## Goal
Extract every line of the records below and reproduce each one word for word, without changing any character.

## Information provided
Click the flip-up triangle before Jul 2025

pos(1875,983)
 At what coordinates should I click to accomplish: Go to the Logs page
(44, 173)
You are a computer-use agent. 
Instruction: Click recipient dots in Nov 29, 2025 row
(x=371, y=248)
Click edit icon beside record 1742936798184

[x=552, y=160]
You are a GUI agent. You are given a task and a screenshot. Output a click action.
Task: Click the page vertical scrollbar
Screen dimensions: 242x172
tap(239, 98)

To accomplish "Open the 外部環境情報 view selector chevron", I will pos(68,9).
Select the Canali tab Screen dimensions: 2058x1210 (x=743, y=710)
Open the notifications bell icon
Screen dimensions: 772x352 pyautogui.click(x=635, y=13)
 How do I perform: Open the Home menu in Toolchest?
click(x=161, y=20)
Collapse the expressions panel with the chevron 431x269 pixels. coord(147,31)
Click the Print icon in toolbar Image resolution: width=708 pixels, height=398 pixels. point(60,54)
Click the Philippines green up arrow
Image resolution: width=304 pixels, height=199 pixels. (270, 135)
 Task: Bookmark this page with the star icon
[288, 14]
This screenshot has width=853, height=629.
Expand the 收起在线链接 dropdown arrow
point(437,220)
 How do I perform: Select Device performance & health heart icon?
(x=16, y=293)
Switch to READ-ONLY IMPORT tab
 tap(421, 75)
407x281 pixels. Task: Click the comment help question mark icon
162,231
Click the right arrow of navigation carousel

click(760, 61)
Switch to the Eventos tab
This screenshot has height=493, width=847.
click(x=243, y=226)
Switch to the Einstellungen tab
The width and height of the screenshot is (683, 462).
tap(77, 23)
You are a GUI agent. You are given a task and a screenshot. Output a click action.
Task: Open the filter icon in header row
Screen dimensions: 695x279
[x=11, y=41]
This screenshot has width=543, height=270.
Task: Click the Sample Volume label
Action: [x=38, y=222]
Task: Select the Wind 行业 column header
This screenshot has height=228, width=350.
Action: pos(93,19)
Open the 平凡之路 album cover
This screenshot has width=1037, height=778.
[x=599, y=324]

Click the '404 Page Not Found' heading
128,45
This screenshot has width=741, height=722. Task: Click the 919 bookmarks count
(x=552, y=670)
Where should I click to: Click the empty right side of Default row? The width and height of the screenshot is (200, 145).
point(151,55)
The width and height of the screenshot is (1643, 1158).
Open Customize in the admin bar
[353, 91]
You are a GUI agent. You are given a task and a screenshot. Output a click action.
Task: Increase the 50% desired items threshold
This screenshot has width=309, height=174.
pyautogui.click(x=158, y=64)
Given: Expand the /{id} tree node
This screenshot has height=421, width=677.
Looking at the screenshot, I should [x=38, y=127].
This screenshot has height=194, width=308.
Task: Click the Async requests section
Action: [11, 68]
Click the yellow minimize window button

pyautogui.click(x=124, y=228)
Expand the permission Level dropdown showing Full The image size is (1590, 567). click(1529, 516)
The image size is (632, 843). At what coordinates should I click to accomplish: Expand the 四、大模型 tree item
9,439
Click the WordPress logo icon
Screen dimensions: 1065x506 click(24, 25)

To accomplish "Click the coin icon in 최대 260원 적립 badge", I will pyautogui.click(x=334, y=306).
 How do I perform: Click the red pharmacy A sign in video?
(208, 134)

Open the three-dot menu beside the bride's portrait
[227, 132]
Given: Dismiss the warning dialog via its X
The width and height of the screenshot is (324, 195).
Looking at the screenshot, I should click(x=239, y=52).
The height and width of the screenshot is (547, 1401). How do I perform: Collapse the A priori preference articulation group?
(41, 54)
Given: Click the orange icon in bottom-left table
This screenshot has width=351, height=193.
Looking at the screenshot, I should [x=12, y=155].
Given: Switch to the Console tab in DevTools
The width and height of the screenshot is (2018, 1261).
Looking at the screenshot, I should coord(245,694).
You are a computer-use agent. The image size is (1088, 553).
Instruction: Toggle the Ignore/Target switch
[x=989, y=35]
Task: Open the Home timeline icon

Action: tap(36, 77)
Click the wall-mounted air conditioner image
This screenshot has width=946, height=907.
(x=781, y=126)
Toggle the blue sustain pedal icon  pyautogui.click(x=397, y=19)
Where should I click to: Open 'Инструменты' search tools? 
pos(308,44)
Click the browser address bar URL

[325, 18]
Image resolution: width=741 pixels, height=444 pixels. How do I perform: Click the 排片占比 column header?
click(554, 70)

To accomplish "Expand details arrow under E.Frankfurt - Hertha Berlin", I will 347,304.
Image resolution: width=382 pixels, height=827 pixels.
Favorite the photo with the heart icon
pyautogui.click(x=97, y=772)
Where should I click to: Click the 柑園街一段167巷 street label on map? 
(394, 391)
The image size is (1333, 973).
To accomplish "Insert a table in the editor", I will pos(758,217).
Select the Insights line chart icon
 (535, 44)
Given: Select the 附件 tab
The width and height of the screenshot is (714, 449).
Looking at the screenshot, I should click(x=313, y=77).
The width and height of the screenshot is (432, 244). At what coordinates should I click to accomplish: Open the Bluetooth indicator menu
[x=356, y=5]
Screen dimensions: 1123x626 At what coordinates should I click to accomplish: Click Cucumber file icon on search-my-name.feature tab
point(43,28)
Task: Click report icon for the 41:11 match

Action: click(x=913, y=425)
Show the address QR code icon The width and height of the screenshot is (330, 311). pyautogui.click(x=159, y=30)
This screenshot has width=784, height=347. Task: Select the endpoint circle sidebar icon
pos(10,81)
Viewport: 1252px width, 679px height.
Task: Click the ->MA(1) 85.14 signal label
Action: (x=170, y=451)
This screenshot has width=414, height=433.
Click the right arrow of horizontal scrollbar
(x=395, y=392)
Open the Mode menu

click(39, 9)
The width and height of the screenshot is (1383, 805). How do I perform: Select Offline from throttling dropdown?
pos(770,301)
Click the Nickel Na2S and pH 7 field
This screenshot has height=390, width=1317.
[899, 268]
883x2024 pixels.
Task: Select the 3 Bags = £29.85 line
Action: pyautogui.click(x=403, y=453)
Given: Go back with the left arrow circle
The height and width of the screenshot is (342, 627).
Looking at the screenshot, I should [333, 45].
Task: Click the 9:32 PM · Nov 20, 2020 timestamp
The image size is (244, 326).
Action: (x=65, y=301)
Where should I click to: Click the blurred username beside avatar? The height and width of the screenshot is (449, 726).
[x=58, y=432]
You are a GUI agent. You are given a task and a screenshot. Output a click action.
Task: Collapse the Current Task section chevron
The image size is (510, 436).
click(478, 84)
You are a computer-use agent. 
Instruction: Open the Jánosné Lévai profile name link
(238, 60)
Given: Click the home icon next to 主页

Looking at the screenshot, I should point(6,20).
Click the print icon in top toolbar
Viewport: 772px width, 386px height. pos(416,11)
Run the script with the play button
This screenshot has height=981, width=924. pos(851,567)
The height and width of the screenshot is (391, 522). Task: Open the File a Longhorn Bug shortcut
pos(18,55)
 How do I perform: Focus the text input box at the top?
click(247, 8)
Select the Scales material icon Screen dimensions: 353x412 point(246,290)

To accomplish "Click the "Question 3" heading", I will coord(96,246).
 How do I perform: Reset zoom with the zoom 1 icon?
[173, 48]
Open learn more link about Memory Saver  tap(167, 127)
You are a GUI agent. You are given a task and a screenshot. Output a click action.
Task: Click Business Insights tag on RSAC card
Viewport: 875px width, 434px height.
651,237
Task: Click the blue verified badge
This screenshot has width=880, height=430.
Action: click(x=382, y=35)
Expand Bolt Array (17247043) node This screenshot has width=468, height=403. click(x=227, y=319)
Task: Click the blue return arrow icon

## Exercise result
Click the flip-up triangle before Jul 2025

pos(1875,983)
 At what coordinates should I click to accomplish: Go to the Logs page
(44, 173)
You are a computer-use agent. 
Instruction: Click recipient dots in Nov 29, 2025 row
(x=371, y=248)
Click edit icon beside record 1742936798184

[x=552, y=160]
You are a GUI agent. You are given a task and a screenshot. Output a click action.
Task: Click the page vertical scrollbar
Screen dimensions: 242x172
tap(239, 98)

To accomplish "Open the 外部環境情報 view selector chevron", I will pos(68,9).
Select the Canali tab Screen dimensions: 2058x1210 (x=743, y=710)
Open the notifications bell icon
Screen dimensions: 772x352 pyautogui.click(x=635, y=13)
 How do I perform: Open the Home menu in Toolchest?
click(x=161, y=20)
Collapse the expressions panel with the chevron 431x269 pixels. coord(147,31)
Click the Print icon in toolbar Image resolution: width=708 pixels, height=398 pixels. point(60,54)
Click the Philippines green up arrow
Image resolution: width=304 pixels, height=199 pixels. (270, 135)
 Task: Bookmark this page with the star icon
[288, 14]
This screenshot has width=853, height=629.
Expand the 收起在线链接 dropdown arrow
point(437,220)
 How do I perform: Select Device performance & health heart icon?
(x=16, y=293)
Switch to READ-ONLY IMPORT tab
 tap(421, 75)
407x281 pixels. Task: Click the comment help question mark icon
162,231
Click the right arrow of navigation carousel

click(760, 61)
Switch to the Eventos tab
This screenshot has height=493, width=847.
click(x=243, y=226)
Switch to the Einstellungen tab
The width and height of the screenshot is (683, 462).
tap(77, 23)
You are a GUI agent. You are given a task and a screenshot. Output a click action.
Task: Open the filter icon in header row
Screen dimensions: 695x279
[x=11, y=41]
This screenshot has width=543, height=270.
Task: Click the Sample Volume label
Action: [x=38, y=222]
Task: Select the Wind 行业 column header
This screenshot has height=228, width=350.
Action: pos(93,19)
Open the 平凡之路 album cover
This screenshot has width=1037, height=778.
[x=599, y=324]

Click the '404 Page Not Found' heading
128,45
This screenshot has width=741, height=722. Task: Click the 919 bookmarks count
(x=552, y=670)
Where should I click to: Click the empty right side of Default row? The width and height of the screenshot is (200, 145).
point(151,55)
The width and height of the screenshot is (1643, 1158).
Open Customize in the admin bar
[353, 91]
You are a GUI agent. You are given a task and a screenshot. Output a click action.
Task: Increase the 50% desired items threshold
This screenshot has width=309, height=174.
pyautogui.click(x=158, y=64)
Given: Expand the /{id} tree node
This screenshot has height=421, width=677.
Looking at the screenshot, I should [x=38, y=127].
This screenshot has height=194, width=308.
Task: Click the Async requests section
Action: [11, 68]
Click the yellow minimize window button

pyautogui.click(x=124, y=228)
Expand the permission Level dropdown showing Full The image size is (1590, 567). click(1529, 516)
The image size is (632, 843). At what coordinates should I click to accomplish: Expand the 四、大模型 tree item
9,439
Click the WordPress logo icon
Screen dimensions: 1065x506 click(24, 25)

To accomplish "Click the coin icon in 최대 260원 적립 badge", I will pyautogui.click(x=334, y=306).
 How do I perform: Click the red pharmacy A sign in video?
(208, 134)

Open the three-dot menu beside the bride's portrait
[227, 132]
Given: Dismiss the warning dialog via its X
The width and height of the screenshot is (324, 195).
Looking at the screenshot, I should click(x=239, y=52).
The height and width of the screenshot is (547, 1401). How do I perform: Collapse the A priori preference articulation group?
(41, 54)
Given: Click the orange icon in bottom-left table
This screenshot has width=351, height=193.
Looking at the screenshot, I should [x=12, y=155].
Given: Switch to the Console tab in DevTools
The width and height of the screenshot is (2018, 1261).
Looking at the screenshot, I should coord(245,694).
You are a computer-use agent. The image size is (1088, 553).
Instruction: Toggle the Ignore/Target switch
[x=989, y=35]
Task: Open the Home timeline icon

Action: tap(36, 77)
Click the wall-mounted air conditioner image
This screenshot has width=946, height=907.
(x=781, y=126)
Toggle the blue sustain pedal icon  pyautogui.click(x=397, y=19)
Where should I click to: Open 'Инструменты' search tools? 
pos(308,44)
Click the browser address bar URL

[325, 18]
Image resolution: width=741 pixels, height=444 pixels. How do I perform: Click the 排片占比 column header?
click(554, 70)

To accomplish "Expand details arrow under E.Frankfurt - Hertha Berlin", I will 347,304.
Image resolution: width=382 pixels, height=827 pixels.
Favorite the photo with the heart icon
pyautogui.click(x=97, y=772)
Where should I click to: Click the 柑園街一段167巷 street label on map? 
(394, 391)
The image size is (1333, 973).
To accomplish "Insert a table in the editor", I will pos(758,217).
Select the Insights line chart icon
 (535, 44)
Given: Select the 附件 tab
The width and height of the screenshot is (714, 449).
Looking at the screenshot, I should click(x=313, y=77).
The width and height of the screenshot is (432, 244). At what coordinates should I click to accomplish: Open the Bluetooth indicator menu
[x=356, y=5]
Screen dimensions: 1123x626 At what coordinates should I click to accomplish: Click Cucumber file icon on search-my-name.feature tab
point(43,28)
Task: Click report icon for the 41:11 match

Action: click(x=913, y=425)
Show the address QR code icon The width and height of the screenshot is (330, 311). pyautogui.click(x=159, y=30)
This screenshot has width=784, height=347. Task: Select the endpoint circle sidebar icon
pos(10,81)
Viewport: 1252px width, 679px height.
Task: Click the ->MA(1) 85.14 signal label
Action: (x=170, y=451)
This screenshot has width=414, height=433.
Click the right arrow of horizontal scrollbar
(x=395, y=392)
Open the Mode menu

click(39, 9)
The width and height of the screenshot is (1383, 805). How do I perform: Select Offline from throttling dropdown?
pos(770,301)
Click the Nickel Na2S and pH 7 field
This screenshot has height=390, width=1317.
[899, 268]
883x2024 pixels.
Task: Select the 3 Bags = £29.85 line
Action: pyautogui.click(x=403, y=453)
Given: Go back with the left arrow circle
The height and width of the screenshot is (342, 627).
Looking at the screenshot, I should [333, 45].
Task: Click the 9:32 PM · Nov 20, 2020 timestamp
The image size is (244, 326).
Action: (x=65, y=301)
Where should I click to: Click the blurred username beside avatar? The height and width of the screenshot is (449, 726).
[x=58, y=432]
You are a GUI agent. You are given a task and a screenshot. Output a click action.
Task: Collapse the Current Task section chevron
The image size is (510, 436).
click(478, 84)
You are a computer-use agent. 
Instruction: Open the Jánosné Lévai profile name link
(238, 60)
Given: Click the home icon next to 主页

Looking at the screenshot, I should point(6,20).
Click the print icon in top toolbar
Viewport: 772px width, 386px height. pos(416,11)
Run the script with the play button
This screenshot has height=981, width=924. pos(851,567)
The height and width of the screenshot is (391, 522). Task: Open the File a Longhorn Bug shortcut
pos(18,55)
 How do I perform: Focus the text input box at the top?
click(247, 8)
Select the Scales material icon Screen dimensions: 353x412 point(246,290)

To accomplish "Click the "Question 3" heading", I will coord(96,246).
 How do I perform: Reset zoom with the zoom 1 icon?
[173, 48]
Open learn more link about Memory Saver  tap(167, 127)
You are a GUI agent. You are given a task and a screenshot. Output a click action.
Task: Click Business Insights tag on RSAC card
Viewport: 875px width, 434px height.
651,237
Task: Click the blue verified badge
This screenshot has width=880, height=430.
Action: click(x=382, y=35)
Expand Bolt Array (17247043) node This screenshot has width=468, height=403. click(x=227, y=319)
Task: Click the blue return arrow icon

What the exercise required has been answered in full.